** Opening Data block **

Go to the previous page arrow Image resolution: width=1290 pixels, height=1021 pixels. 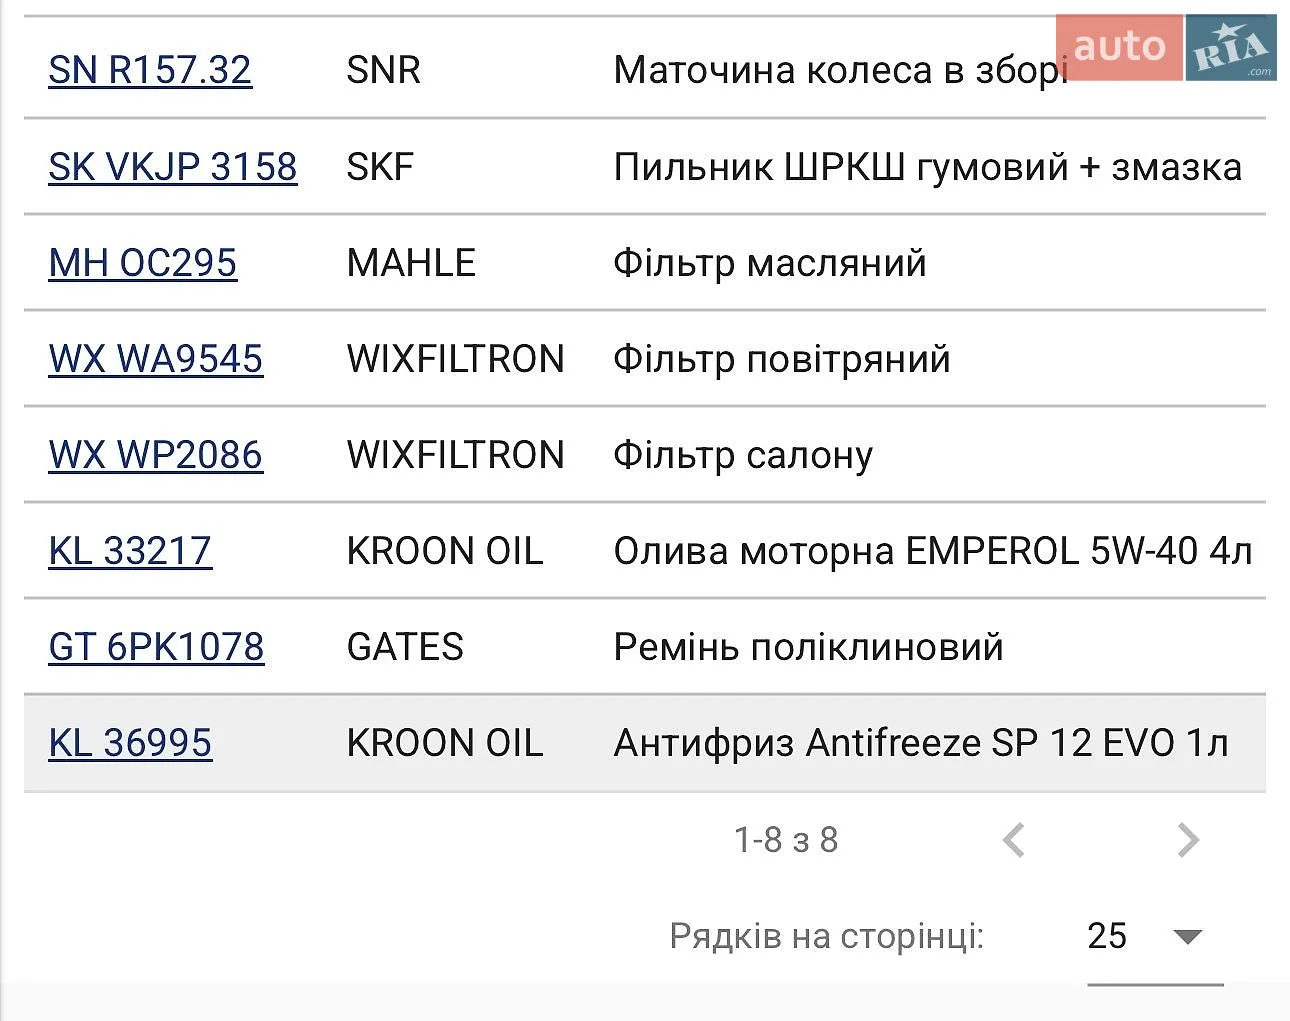tap(1013, 840)
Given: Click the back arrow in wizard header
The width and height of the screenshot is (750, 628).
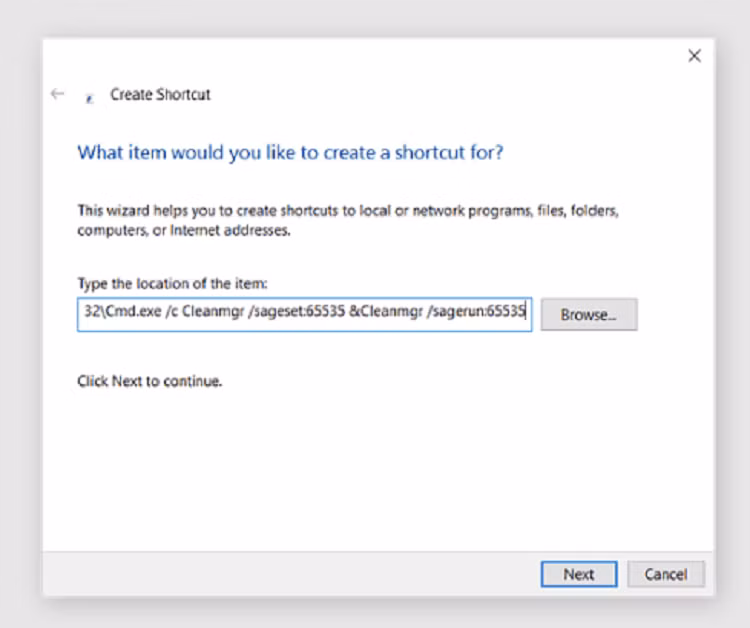Looking at the screenshot, I should [57, 94].
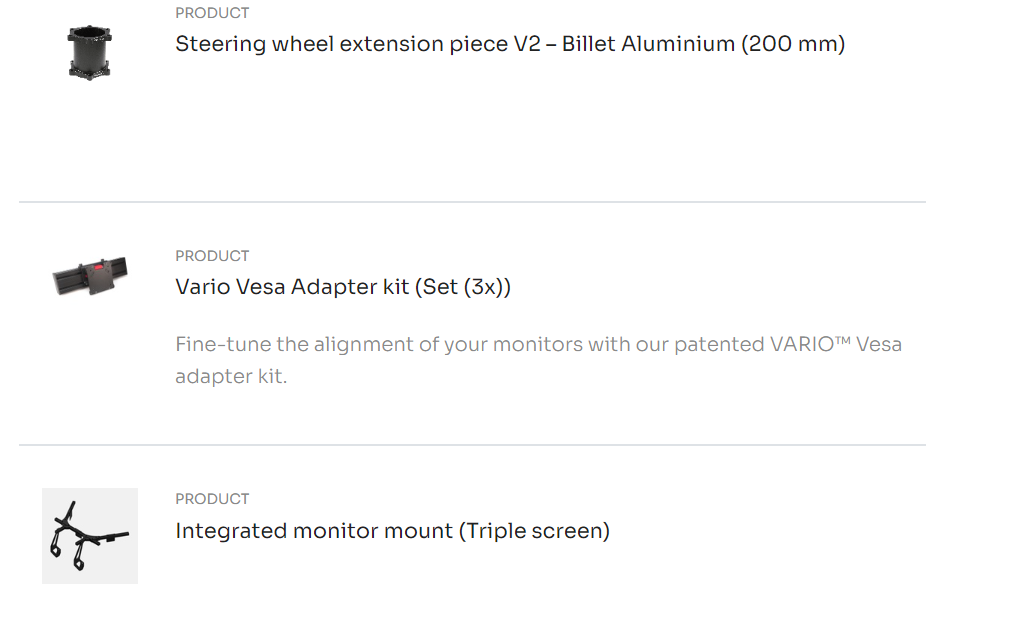Open the Vario Vesa Adapter kit thumbnail
Image resolution: width=1024 pixels, height=626 pixels.
point(90,277)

** Closing Data block **

- What the task requires: Using the records above, reproduce exactly the lines from the line containing "The width and" through the last line, with both ends kept and no pictures.

- Exercise result:
The width and height of the screenshot is (750, 628).
Looking at the screenshot, I should [57, 94].
Open the Vario Vesa Adapter kit thumbnail
Image resolution: width=1024 pixels, height=626 pixels.
point(90,277)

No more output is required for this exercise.